There is no known cure for hepatitis C, but interferon alfa-2b, or Intron A, and ribavirin, or Rebetol are sold by Schering-Plough, and the combination is sold under the name Rebetron. These drugs are used to treat the disease, but unfortunately, they help only about 40 percent of patients on the drug, and have side-effects so severe that one in five patients stops taking them. The "combo" costs Canadians about $1600 a month.

Part of the problem of finding a cure is that researchers have not been able to grow the virus in the laboratory to test it. Three papers in the journal Science report some progress.

Michael Lai and colleagues at the Howard Hughes Medical Institute at the University of Southern California School of Medicine in Los Angeles discovered that the virus produces a surface protein, called E2, that stops the immune system's attack.

"Not only have we solved a major clinical problem relating to the treatment of HCV, but researchers may be able to use this information to develop more effective HCV therapies," Lai was quoted as saying.

He contends that his paper may show that viruses may be alive. Scientists have long argued that viruses are not true life forms, since they cannot reproduce on their own. It is thought that they must utilise another organism's cells.

"Viruses do things that we don't expect. They adapt to the environment," Lai said. "They change themselves to survive. They can pick up pieces of cellular genes or incorporate their genes into the cell's genome. That means that evolution occurs all the time in viruses."

In another study, Ralf Bartenschlager and his colleagues from the University of Mainz in Germany said they created an artificial version of a cell infected with hepatitis C by putting together a strand of DNA that is a kind of mirror image of the virus's own RNA genetic material. They then used it to "infect" human cells. The model, called a replicon, acts almost like an infected cell.

"It replicates under its own control," Bartenschlager said. "...We now can identify and evaluate antiviral drugs by using this system." He said they will be able to use these replicons to study hepatitis C. This could not be done before because when human cells are infected with the virus, they do not grow in the laboratory. Chimpanzees are the only other animals that can be infected with the virus.

"In principle, viral RNAs can be generated in unlimited quantities, and the viral genome can be manipulated for genetic analyses of HCV functions that are essential for replication," Bartenschlager's team wrote in Science.

Researchers at Brown University at Providence, RI, say they now know the means by which the cells of a mouse embryo begin liver development.
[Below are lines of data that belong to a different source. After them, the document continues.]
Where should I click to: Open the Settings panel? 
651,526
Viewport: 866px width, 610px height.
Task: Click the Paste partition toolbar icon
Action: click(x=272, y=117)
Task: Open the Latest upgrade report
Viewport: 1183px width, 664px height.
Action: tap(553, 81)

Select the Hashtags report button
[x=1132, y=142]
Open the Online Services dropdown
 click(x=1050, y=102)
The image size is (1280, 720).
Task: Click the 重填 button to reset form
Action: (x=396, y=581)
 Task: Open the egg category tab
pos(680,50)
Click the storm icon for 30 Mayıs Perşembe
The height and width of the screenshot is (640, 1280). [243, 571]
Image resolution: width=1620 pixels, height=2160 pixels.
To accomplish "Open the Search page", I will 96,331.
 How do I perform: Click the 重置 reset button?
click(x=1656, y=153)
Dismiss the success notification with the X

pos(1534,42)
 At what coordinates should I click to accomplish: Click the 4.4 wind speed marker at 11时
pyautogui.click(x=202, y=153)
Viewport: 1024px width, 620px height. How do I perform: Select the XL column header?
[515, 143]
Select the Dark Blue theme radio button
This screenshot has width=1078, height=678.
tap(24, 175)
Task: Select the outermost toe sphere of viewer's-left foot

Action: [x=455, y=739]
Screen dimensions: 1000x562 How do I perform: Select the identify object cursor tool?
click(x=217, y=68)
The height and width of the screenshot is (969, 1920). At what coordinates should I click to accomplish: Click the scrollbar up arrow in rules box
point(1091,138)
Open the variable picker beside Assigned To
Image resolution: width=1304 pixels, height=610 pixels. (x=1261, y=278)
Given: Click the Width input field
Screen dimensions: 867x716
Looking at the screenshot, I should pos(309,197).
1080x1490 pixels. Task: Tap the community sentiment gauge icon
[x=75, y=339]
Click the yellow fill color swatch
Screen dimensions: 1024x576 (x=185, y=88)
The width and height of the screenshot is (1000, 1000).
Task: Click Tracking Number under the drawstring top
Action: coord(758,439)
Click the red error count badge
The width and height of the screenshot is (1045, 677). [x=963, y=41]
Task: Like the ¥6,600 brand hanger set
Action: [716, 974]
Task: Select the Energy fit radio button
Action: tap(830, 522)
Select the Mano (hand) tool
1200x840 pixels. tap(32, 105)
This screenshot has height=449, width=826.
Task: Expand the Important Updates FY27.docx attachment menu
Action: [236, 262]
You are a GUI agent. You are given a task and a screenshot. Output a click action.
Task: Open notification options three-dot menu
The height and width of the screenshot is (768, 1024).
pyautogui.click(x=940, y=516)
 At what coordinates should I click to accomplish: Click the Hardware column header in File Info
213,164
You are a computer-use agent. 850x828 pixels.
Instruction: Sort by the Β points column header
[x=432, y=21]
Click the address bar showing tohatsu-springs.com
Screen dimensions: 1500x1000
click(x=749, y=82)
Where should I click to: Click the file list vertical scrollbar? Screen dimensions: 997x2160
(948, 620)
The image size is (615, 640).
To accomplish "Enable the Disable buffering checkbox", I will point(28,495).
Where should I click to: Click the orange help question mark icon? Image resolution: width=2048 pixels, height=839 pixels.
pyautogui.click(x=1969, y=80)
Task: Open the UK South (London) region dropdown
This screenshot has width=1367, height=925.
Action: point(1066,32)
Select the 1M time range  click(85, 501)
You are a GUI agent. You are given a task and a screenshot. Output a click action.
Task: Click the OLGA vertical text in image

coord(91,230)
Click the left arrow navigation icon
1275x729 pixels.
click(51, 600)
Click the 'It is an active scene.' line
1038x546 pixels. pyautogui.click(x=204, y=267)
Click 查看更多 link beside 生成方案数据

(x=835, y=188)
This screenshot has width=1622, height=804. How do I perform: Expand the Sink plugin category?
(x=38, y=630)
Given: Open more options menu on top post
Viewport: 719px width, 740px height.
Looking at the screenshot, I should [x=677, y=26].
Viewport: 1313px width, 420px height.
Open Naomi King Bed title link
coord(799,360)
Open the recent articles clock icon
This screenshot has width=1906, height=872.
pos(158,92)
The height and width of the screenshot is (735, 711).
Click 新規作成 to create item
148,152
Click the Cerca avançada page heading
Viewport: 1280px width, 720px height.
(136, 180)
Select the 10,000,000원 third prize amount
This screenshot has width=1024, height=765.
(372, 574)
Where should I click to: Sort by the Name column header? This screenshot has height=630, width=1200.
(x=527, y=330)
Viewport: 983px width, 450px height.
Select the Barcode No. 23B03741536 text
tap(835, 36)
If scientists can learn how to control tissue growth of major organs and identify which cells are key players in organ development, they may be able to fight illnesses more effectively when an organ becomes diseased. This report appears in the June 18 issue of Science.

Patients with chronic hepatitis have been studied according to two major subgroups. Firstly, those patients with acute disease followed in a prospective manner. Since the confirmatory diagnosis has only been since 1990, these studies are limited to an 8-year course. Secondly, those patients assessed at some point (usually years) after acute infection and prospectively followed. Some studies attempt to determine the point of infection historically, and this may be possible in patients who have had single exposure such as a blood transfusion at a specific date and have no other risk factors. Progression of disease in this group will either be from assumed point of contact, but more often from point of diagnosis.

There are three groups within this subset:

a. Patients with normal enzymes: some will have chronic active hepatitis

b. Patients with evidence of chronic active hepatitis, elevated serum enzymes, and if biopsied showing active hepatitis

c. Patients with already established cirrhosis

There is little controversy over the fact that hepatitis C progresses gradually and inexorably over time, and the clinical severity may increase from mild to moderate, to severe, to fibrosis, cirrhosis, hepatic decompensation, and hepatocellular carcinoma. From point of diagnosis, the rate of progression of chronic hepatitis C is less likely and slower in patients with mild histological disease than in those with more advanced histological disease. It is generally accepted that hepatitis C, very much like herpes virus, may fluctuate in its activity, at times being active with liver inflammation and elevation of liver enzymes, at other times inactive with less inflammation and normal liver enzymes. More than 90% of patients with an original diagnosis of transfusion-related hepatitis C remain positive for antibody to hepatitis C. Two thirds of anti-HCV-positive patients have elevated serum enzymes whereas one third have persistently normal enzymes. The fact of persistently normal enzymes, however, does not always mean that there is no active hepatitis or that the liver pathology is normal. The activity may vary from person to person and from time to time. Certain independent factors such as route of infection, age at onset, male or female sex, and alcohol use have all been shown to influence the progression. The average time from point of infection to the diagnosis of chronic hepatitis of any degree is approximately 10 years. One study showed that following patients for 20 years after infection, 20.6% had mild hepatitis and 22.9% had moderate to more severe hepatitis.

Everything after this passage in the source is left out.